Canadian radio and television broadcaster (1908–1995)

Stewart Myles MacPherson (29 October 1908 – 16 April 1995) was a Canadian radio and television broadcaster, who worked extensively in Britain between the 1930s and 1950s. Initially a sports commentator, he later developed a role as a compère of radio quiz shows.

==Biography==
MacPherson was born in Winnipeg, of Scottish ancestry. He dropped out of high school, and lived with his parents while writing occasional sports reports and refereeing. After failing an audition for local radio in Winnipeg, ice hockey player Alex Archer suggested that he travel to London to find work as a reporter on games there. He made the journey in 1936, travelling to England on a slow cattle boat.

At first he worked as a salesman in an Oxford Street store, but soon got a job at Wembley Stadium, summarising matches. He married, and then auditioned successfully for a position commentating on ice hockey matches for BBC Radio.
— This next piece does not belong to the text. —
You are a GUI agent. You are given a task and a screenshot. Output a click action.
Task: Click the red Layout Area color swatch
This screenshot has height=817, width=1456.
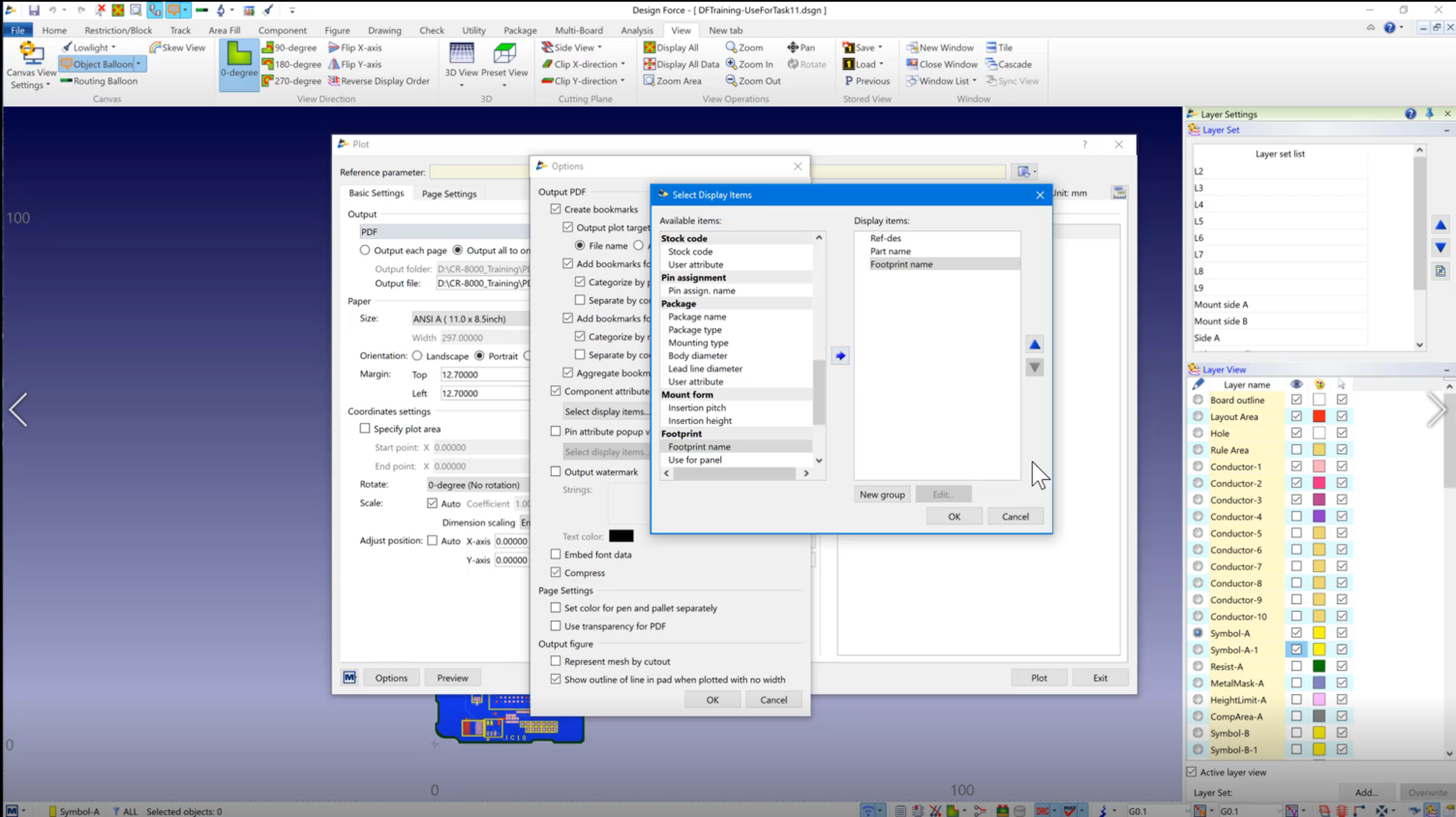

He made his first broadcast in late 1937, and soon began commentating on other sports including speedway racing, swimming, cycling, and boxing, as well as special events such as the Lord Mayor's Show. He became a popular voice on BBC radio, becoming known as "the fastest voice in radio", and occasionally showing "a willingness to go a little beyond the BBC's rules of decorum".

He went back to Canada after the start of World War II, but found it difficult to obtain radio work, and returned to England in 1940 to work as a war correspondent for the BBC. He was assigned to the Royal Canadian Air Force and the Royal Air Force, and reported on the bombings of Cologne. Later, during the battles on the western front, he reported on the ground war, and was one of the first correspondents to enter Brussels in September 1944. On VE Day, he spoke live from a commentary point overlooking Piccadilly Circus, reporting on the scene every twenty minutes from 2 pm until 4:55 am the following day.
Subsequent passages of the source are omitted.